The MXNet models are in turn distributed using a similar approach. They are initially downloaded from S3 and then packed into a single archive. By using --files /home/hadoop/models.tar.gz
when submitting the job, we make sure that all executors have access to all the models since a partition on an executor needs to be run against all the models.
Spark Tuning
Memory is an expensive asset when running Spark jobs, especially if they are coupled with Deep Learning models. To make sure jobs finish and are resilient we have made some modifications to the Spark configuration. It is also worth mentioning that the Spark distribution running on top of EMR is not the vanilla one from open-source Apache, but is optimized.
To stop repeated failures from killing the job, we have increased the spark.task.maxFailures
. Tasks will eventually run, but because of the memory volatility, sometimes it is difficult to get through.
The spark.memory.fraction
was set to .8
to allow as much memory as possible to be used by the Spark process itself. This sacrifices the memory that can be potentially used for caching, but the nature of the job does not require much of that. In fact, data processing is minimal for the inference job. We use Spark as a glorified task orchestration job.

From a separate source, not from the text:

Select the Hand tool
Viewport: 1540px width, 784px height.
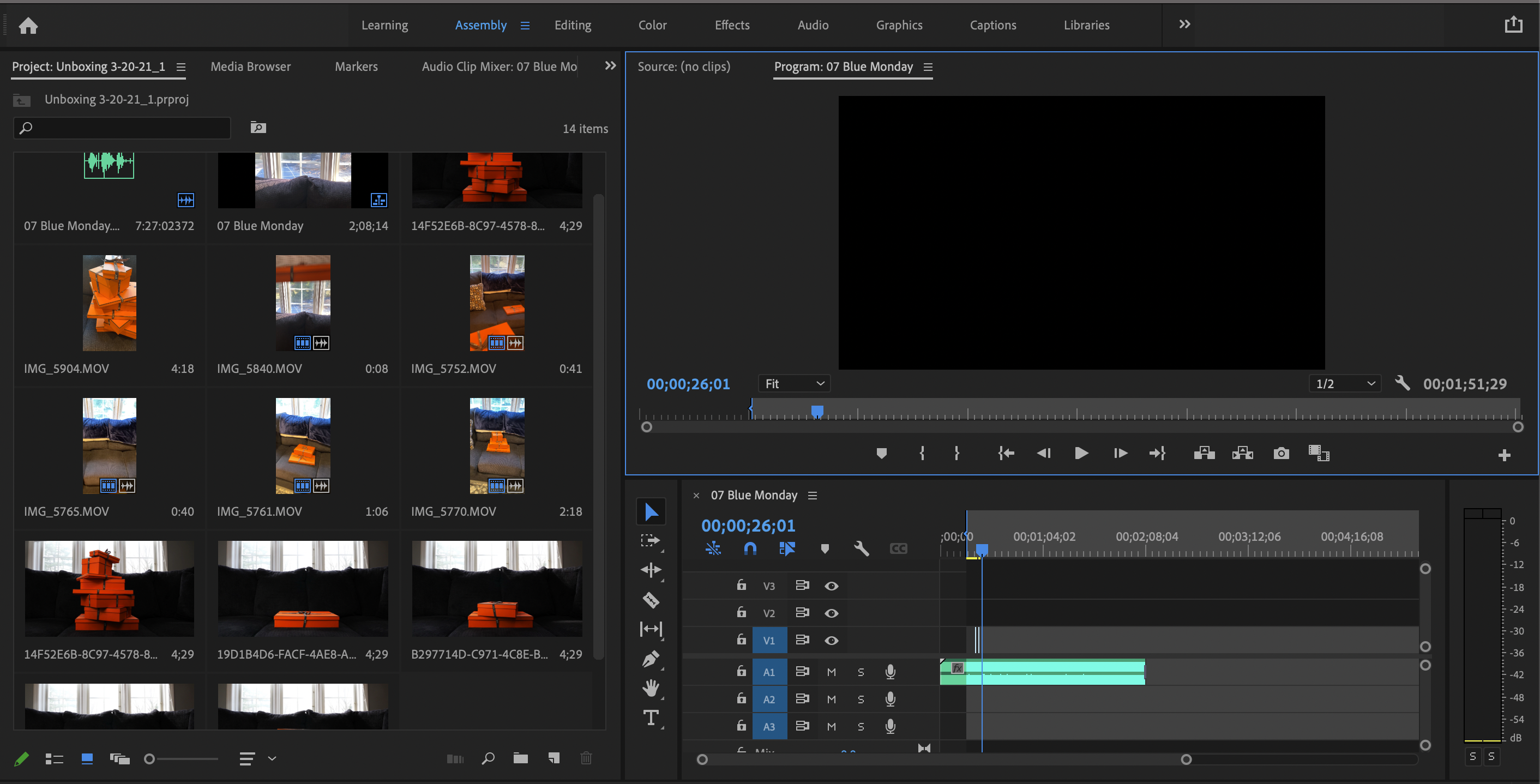pyautogui.click(x=651, y=688)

Because we do inference, we don’t need to allocate CPUs to Spark, what we want is for the MXNet to use as much processing power as possible. Therefore we set spark.executor.cores
to 1. We also allocate memory so that we only have two executors per machine using spark.executor.memory
and spark.executor.memoryOverhead
.
The default Garbage Collection settings in Spark are not ideal, we modify these so as to avoid a full GC by setting spark.executor.extraJavaOptions
to -XX:+UseG1GC -XX:InitiatingHeapOccupancyPercent=25
.
Lastly, we keep in check the number of partitions so that not too much work gets done at any given point by executors. The overhead from this is minimal, and we also get the added benefit of not losing too much data in the case of premature spot instance termination.
Bucketing
The last piece of the pipeline is the Bucketing job. This uses precomputed softmax weights or thresholds to separate predictions into buckets of different qualities. These weights are individually tied to the models used, with the help of the Metadata Artifacts library.

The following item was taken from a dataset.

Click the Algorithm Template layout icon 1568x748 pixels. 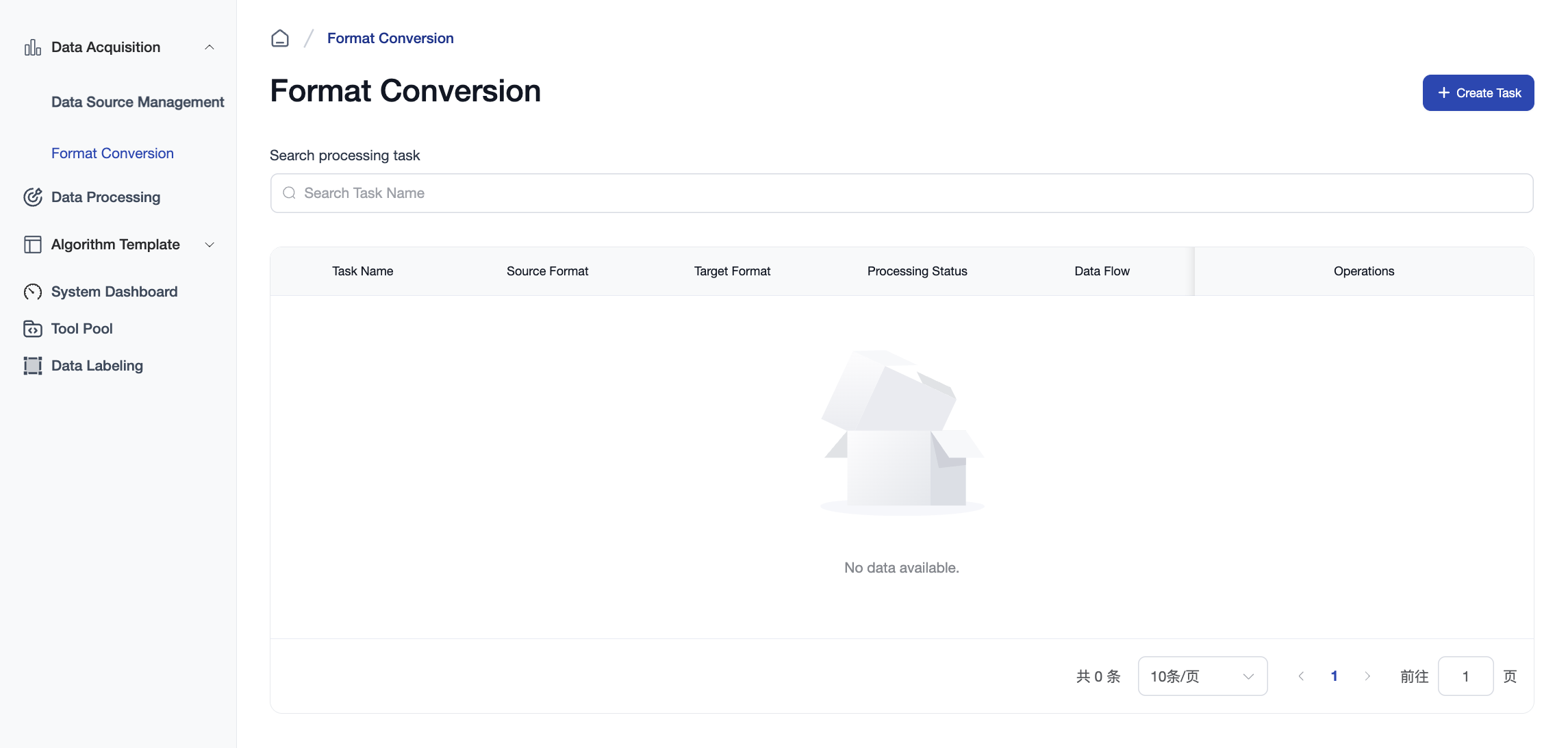pos(32,245)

Once the data has been persisted on S3, our AudienceHub solution takes care of distribution.
Putting it all together
The diagram shows how all the above-described components connect to one another. It’s important to see how there is no direct communication between any two processing elements. Each process consumes input data and outputs data, independent of other upstream or downstream processes.
A lot of the coordination and setting up of parameters for the Spark jobs is ensured via the Artifacts Metadata Library. It is also this way that we monitor the quality of the models and of the outputted data.

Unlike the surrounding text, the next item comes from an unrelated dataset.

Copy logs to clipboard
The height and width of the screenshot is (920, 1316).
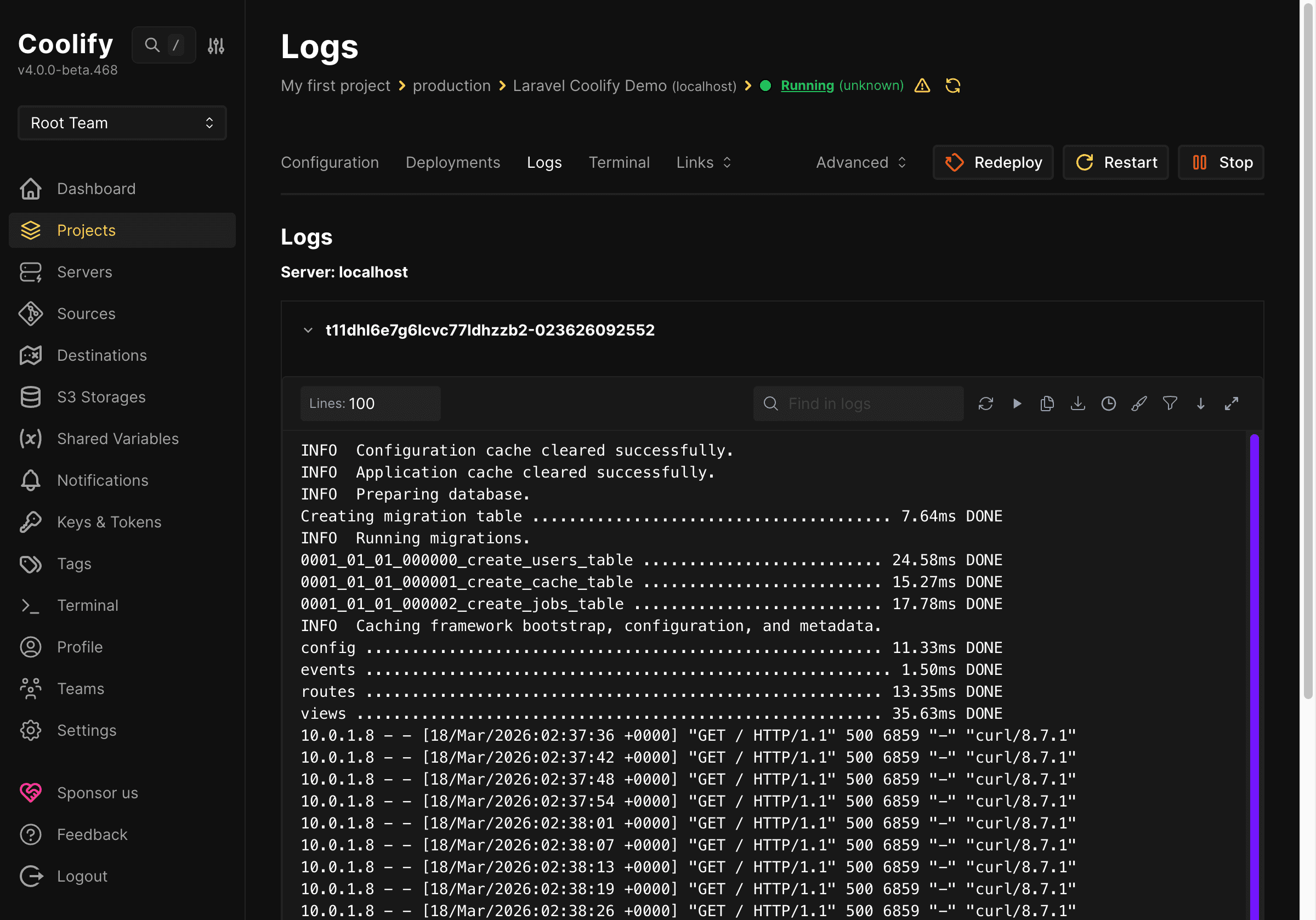pos(1047,403)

As mentioned at the beginning of the article, the individual processes are part of CloudFormation stacks. It is also worth mentioning that each stack has a Step Functions workflow inside it, which is responsible for running the jobs and for disaster recovery. The workflows are triggered via Simple Notification Service messages consumed by Lambda functions. This set-up allows us to easily develop and debug individual components and also to launch out of order processes on-demand.
Pegasus’ is very cost-effective, but we are continuously working on optimizing it with a combination of reduced redundancy and AWS specific costs-saving actions.